◆ TASK GOAL
In the records below, begin at the line that has "The width and height of the screenshot is (1299, 675)." and stop after the line that has "Task: Click the save"; quote those lines verbatim and nothing more.

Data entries
>>>
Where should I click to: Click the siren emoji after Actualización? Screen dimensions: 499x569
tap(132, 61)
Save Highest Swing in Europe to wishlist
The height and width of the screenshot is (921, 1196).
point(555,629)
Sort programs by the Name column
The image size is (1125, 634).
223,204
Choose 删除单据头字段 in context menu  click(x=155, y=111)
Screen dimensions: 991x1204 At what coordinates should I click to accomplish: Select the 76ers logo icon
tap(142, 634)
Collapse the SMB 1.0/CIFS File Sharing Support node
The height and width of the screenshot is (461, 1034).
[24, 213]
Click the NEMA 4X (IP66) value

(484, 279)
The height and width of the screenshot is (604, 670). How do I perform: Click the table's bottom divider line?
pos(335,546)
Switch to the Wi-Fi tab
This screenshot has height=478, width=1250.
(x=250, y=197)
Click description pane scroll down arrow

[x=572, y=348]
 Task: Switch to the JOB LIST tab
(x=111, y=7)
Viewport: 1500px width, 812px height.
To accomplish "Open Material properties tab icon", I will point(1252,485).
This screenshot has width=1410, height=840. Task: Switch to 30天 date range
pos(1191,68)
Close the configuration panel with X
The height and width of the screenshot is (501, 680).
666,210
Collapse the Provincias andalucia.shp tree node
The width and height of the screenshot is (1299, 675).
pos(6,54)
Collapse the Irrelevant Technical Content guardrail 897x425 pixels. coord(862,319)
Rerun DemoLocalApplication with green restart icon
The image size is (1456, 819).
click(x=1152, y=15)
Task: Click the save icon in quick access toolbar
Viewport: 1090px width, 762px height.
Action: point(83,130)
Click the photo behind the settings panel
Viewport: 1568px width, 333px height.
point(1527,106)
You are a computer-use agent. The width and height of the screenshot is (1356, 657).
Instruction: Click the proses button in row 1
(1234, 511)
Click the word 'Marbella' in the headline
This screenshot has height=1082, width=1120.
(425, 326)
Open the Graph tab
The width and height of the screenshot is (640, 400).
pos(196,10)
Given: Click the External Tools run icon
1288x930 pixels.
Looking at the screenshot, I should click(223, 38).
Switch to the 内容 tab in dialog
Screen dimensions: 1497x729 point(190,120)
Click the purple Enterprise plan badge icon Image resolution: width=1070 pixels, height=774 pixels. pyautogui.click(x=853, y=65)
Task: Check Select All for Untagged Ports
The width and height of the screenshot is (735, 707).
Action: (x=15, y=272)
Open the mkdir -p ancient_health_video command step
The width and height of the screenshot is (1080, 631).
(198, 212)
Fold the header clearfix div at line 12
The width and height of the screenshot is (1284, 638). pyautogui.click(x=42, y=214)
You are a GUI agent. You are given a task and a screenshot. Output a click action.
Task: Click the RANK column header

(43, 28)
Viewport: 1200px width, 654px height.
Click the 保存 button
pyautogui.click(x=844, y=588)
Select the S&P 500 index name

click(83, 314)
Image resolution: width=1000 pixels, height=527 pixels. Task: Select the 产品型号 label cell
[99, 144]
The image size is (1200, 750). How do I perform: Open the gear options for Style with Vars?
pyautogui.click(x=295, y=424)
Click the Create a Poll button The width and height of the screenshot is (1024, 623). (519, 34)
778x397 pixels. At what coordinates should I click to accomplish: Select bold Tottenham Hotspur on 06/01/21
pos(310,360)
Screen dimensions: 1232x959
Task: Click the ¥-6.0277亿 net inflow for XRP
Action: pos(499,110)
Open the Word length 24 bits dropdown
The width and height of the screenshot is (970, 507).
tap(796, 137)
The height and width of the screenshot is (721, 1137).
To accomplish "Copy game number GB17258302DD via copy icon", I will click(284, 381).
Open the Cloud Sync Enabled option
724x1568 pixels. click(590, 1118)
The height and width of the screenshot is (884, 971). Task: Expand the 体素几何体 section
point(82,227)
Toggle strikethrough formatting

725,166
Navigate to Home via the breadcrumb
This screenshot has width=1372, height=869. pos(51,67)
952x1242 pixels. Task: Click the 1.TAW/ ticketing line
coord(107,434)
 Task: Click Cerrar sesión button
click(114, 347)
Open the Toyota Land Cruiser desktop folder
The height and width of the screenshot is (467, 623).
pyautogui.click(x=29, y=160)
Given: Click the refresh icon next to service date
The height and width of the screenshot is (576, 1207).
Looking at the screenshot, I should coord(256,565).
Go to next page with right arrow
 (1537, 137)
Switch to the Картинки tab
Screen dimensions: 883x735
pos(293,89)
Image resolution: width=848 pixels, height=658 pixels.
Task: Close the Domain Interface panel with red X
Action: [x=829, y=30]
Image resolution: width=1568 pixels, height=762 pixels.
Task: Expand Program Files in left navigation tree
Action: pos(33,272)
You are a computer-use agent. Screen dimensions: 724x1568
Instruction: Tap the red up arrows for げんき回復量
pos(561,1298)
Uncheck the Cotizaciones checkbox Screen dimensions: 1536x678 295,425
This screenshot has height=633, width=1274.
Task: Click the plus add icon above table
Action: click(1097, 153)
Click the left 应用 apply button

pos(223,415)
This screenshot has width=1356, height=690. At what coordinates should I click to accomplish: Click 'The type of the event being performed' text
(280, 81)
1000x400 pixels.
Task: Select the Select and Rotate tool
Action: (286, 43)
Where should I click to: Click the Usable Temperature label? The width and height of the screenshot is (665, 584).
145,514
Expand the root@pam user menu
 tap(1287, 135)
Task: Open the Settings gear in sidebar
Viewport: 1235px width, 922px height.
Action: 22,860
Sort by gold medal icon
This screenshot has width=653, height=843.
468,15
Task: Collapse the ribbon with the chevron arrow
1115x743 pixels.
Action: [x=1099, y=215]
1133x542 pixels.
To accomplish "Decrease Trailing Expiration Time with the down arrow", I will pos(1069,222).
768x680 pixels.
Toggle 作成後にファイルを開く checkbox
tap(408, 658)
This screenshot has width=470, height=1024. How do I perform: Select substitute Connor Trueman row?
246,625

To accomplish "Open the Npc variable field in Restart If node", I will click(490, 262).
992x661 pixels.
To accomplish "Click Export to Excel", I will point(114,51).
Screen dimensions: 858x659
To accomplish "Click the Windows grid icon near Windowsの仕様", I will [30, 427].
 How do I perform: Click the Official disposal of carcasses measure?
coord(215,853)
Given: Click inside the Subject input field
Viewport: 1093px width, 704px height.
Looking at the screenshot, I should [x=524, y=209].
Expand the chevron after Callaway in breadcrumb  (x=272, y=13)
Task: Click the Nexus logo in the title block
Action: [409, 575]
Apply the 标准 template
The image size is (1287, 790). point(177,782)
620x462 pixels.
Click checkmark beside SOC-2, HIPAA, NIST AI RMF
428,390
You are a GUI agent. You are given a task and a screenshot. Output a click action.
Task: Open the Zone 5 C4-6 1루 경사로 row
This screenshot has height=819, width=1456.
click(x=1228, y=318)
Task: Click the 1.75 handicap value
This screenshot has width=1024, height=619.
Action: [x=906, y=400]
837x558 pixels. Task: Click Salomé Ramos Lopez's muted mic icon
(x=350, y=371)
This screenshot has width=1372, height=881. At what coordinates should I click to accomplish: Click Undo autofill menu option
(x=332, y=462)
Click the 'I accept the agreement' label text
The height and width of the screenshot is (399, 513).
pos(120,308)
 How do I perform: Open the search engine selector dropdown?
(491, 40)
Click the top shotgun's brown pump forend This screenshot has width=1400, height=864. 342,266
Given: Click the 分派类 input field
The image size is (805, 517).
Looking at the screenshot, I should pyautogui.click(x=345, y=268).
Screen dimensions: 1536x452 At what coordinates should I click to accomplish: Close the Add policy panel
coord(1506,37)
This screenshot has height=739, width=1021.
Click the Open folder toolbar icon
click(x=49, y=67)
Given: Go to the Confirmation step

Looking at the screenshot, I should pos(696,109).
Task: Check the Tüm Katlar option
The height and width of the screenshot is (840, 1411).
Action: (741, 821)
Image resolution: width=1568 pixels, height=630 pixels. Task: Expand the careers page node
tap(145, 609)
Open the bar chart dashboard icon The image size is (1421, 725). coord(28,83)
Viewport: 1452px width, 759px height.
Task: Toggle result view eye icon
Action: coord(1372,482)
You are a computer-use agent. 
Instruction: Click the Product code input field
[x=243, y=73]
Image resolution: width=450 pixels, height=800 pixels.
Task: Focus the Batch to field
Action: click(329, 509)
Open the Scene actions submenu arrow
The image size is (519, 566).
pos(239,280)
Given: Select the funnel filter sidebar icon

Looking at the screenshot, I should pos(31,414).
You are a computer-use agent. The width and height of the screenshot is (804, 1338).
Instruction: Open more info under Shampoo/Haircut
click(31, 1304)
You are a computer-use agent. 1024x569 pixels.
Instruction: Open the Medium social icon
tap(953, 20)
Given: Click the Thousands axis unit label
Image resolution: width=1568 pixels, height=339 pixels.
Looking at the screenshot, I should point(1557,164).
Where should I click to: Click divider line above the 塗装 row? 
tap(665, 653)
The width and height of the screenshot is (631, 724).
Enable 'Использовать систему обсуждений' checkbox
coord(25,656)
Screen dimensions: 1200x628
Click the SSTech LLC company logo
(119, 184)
<<<
◆ THE COMPLETED TASK
The width and height of the screenshot is (1299, 675).
pos(6,54)
Collapse the Irrelevant Technical Content guardrail 897x425 pixels. coord(862,319)
Rerun DemoLocalApplication with green restart icon
The image size is (1456, 819).
click(x=1152, y=15)
Task: Click the save icon in quick access toolbar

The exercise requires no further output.